The group of works Pliable Architecture raises the following questions: How and for which purposes can we use this ancient craft today? How can weaving and technology be combined? Her research links thoughts surrounding resources with the urgent matter of which materials can be used today and how building materials might be reimagined. For this purpose, Jongerius experiments with multi-dimensional, expansive constructions that allow for changes in the direction of weaving. This method enables the creation of objects that achieve a large volume with minimal use of material, for example. Pliable Architecture experiments with thread thickness, split yarns, material compression and open spaces. This results in diverse materialities within one structure, ranging from stiff to supple and opaque to transparent. Occasionally, Jongerius adds functions to these woven structures, such as photovoltaic strips and energy conducting yarn, to activate and set them in motion.

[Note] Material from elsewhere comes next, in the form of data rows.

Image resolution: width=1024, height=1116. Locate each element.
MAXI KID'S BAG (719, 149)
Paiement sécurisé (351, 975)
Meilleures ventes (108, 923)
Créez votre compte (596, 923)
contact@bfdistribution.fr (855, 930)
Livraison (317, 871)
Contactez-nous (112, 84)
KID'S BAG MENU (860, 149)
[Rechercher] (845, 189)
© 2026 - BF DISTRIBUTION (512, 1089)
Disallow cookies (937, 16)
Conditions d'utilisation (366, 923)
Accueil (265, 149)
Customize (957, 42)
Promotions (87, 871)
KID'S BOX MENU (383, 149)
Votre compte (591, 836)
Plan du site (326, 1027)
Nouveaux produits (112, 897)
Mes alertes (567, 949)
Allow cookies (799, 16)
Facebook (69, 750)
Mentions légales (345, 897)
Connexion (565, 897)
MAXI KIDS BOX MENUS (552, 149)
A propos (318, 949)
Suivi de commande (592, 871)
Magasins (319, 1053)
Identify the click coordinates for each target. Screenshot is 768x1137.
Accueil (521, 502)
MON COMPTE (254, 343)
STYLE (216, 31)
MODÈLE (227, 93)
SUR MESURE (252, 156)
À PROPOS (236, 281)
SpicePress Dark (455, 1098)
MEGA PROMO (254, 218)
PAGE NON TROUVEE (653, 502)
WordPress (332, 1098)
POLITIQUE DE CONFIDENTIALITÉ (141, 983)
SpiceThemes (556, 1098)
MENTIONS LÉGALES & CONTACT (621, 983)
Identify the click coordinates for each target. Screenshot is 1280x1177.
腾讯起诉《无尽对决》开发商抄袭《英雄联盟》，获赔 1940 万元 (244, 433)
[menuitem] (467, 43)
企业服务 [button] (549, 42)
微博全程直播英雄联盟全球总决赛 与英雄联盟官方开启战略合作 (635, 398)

It seems counterintuitive to address static and lasting architecture with soft and pliable material. However, woven structures are lighter, more durable and require less material, which makes them economically viable and eco-friendly.
Woven Systems / Angry Animals
For Woven Systems, Jongeriuslab experimented with yarns, weaves, textures and weaving’s fundamental logic – the intersection of threads in a grid. The interplay of transparent and dense layers characterises this series. These continue to produce new images and contexts, depending on the viewer’s perspective. Jongerius is fascinated by weaving’s rigid nature, which she employs as a symbol to think about systems, grids, layers, and connections. Western thinking, in particular, reduces processes to categories and rules, imposing a linear logic upon a circular planet. Economy, society and environment are increasingly interdependent systems that form a great whole. The well-being of one affects the other’s vitality. Our food chains, weather systems, fashion cycles and art networks are all interconnected. Jongerius believes that systems’ design processes create meaning; but also that they can simultaneously constrict and intimidate. She questions how we relate to these networks of connections that are beyond our control.
In many of her works, Jongerius engages with animals and the unequal relationship humans have established with them. She believes that dismantling the prevailing hierarchy between humans, plants, animals and objects would have a healing effect. Objects have the ability to communicate the unspeakable or inexpressible. This quality makes them silent partners that become catalysts and protagonists when activated. Many of the animals in Jongerius’ works seem friendly; they are often lifelike recreations that she combines with objects, such as a table or – in the most recent series – a vase. With the Angry Animals series, Jongerius draws attention to animals’ increasingly precarious situation and criticises their objectification.